Research Data and Metadata at Risk: Degradation over Time

Research data and metadata - usually derived from an experiment or series of experiments - is in the hot focus of the researcher during the experiment and the subsequent interpretation, paper writing and publishing. But once the researcher has moved on to their next effort, this data is very much at risk. Often (read 'the-rule-rather-than-the-exception'), the data is not properly managed and archived, and resides as a single copy on the researcher's desktop or maybe research server.

In addition, the metadata is minimal or non-existent, and if it does exist is only interpretable by the researcher and their colleagues or students. Over time, the chance that this data will be lost or useful knowledge about it forgotten by the researcher increases, and the information content of the data and metadata rapidly decreases. Some events can seriously accelerate this decrease: data loss (media failure, computer replacement, other serious accidents or failures, etc); change of careers and retirement; and the death of the researcher.

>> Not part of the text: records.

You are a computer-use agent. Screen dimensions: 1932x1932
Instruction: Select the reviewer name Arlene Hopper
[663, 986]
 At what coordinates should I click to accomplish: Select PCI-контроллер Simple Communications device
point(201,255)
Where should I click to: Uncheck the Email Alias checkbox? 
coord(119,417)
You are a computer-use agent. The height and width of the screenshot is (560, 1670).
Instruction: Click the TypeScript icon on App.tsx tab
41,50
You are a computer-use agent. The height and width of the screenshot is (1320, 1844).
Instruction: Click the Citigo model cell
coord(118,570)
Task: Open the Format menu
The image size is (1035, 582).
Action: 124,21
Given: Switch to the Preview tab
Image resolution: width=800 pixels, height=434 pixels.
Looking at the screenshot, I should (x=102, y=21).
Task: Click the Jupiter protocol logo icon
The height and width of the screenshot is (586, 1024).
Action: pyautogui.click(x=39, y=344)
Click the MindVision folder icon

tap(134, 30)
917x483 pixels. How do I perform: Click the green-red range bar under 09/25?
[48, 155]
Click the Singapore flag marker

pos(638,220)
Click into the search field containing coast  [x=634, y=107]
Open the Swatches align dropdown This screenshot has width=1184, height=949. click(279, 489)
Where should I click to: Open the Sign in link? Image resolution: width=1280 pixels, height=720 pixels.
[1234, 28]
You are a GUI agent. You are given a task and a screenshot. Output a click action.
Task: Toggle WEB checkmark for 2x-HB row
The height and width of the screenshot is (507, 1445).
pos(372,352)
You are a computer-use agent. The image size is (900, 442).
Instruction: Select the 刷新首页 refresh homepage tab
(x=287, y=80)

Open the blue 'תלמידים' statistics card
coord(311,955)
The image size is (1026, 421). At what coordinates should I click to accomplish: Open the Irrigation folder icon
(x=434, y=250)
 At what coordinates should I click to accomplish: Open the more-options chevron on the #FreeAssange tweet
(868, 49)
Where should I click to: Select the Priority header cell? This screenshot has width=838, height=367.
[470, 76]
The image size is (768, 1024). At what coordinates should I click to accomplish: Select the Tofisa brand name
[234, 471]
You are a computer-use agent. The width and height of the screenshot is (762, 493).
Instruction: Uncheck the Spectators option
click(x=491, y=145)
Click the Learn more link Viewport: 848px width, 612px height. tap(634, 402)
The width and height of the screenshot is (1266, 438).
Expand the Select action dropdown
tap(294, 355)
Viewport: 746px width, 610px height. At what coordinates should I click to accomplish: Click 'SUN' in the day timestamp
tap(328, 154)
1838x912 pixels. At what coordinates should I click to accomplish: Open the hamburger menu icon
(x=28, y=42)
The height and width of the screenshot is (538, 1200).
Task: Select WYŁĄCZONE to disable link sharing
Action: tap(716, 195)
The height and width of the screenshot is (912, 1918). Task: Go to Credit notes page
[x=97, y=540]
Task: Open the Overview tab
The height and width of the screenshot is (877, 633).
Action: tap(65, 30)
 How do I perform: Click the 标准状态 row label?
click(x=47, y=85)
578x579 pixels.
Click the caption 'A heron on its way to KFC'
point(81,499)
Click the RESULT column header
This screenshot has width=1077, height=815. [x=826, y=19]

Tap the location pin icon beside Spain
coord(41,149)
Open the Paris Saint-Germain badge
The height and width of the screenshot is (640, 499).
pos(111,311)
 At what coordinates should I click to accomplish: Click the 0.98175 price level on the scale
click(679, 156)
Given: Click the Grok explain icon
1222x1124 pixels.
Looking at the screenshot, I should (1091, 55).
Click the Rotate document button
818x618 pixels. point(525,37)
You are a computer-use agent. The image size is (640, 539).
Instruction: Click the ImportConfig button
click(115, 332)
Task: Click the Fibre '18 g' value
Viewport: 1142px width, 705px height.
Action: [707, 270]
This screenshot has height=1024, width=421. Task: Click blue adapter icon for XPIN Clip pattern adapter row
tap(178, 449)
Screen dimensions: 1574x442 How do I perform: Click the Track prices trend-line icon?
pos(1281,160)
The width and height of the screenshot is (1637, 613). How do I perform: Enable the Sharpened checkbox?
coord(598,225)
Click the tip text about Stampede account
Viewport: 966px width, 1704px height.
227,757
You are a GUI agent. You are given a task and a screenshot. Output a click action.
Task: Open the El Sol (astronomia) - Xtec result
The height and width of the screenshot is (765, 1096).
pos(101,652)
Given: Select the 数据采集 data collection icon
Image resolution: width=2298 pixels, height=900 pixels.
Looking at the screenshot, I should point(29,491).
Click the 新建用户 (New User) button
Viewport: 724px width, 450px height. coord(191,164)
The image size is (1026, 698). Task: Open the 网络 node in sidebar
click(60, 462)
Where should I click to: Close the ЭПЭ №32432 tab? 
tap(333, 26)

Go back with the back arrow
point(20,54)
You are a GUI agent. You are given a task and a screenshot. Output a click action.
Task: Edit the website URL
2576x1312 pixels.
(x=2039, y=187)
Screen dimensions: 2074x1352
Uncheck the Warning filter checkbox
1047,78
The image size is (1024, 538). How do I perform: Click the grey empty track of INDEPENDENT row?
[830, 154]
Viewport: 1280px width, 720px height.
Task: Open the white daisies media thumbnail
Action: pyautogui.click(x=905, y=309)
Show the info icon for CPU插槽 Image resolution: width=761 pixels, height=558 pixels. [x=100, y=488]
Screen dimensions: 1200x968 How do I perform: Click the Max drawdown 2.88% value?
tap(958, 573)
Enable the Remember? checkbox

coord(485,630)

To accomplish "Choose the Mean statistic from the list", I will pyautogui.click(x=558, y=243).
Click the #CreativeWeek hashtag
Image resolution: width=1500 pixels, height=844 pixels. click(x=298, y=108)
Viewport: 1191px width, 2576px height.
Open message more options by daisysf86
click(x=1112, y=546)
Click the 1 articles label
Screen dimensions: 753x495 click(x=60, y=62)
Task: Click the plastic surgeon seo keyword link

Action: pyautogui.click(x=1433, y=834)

This common scenario was first described in published form in 1997 (to my knowledge) in a paper entitled: Nongeospatial Metadata for the Ecological Sciences (citation below). It included a very expressive diagram, which I have re-created for another paper (which was used in the draft of the paper but it was decided not to use the diagram in the final version), and you can see it below:





A higher resolution jpeg image can be found here.
A high resolution PDF can be found here.

The diagram was created using LaTeX and TikZ. The source files can be found at the github repo.


From (only in draft): 
de la Sablonnière, Auger, Sabourin and Newton. 2012. Facilitating Data Sharing in the Behavioral Sciences. Data Science Journal. Volume 11, 23 March 2012. DOI 10.2481/dsj.11-DS4
   
After: 
Michener, W., J. Brunt, J. Helly, T. Kirchner & S. Stafford. 1997. Nongeospatial Metadata for the Ecological Sciences. Ecological Applications 7:1:330-342 DOI: 10.1890/1051-0761(1997)007[0330:NMFTES]2.0.CO;2

 

The Michener paper is excellent and very much before its time. Its many insights generalize to other research domains.

Comments

Popular posts from this blog

Java, MySql increased performance with Huge Pages

IBM on Linux: "Lean, clean, and green"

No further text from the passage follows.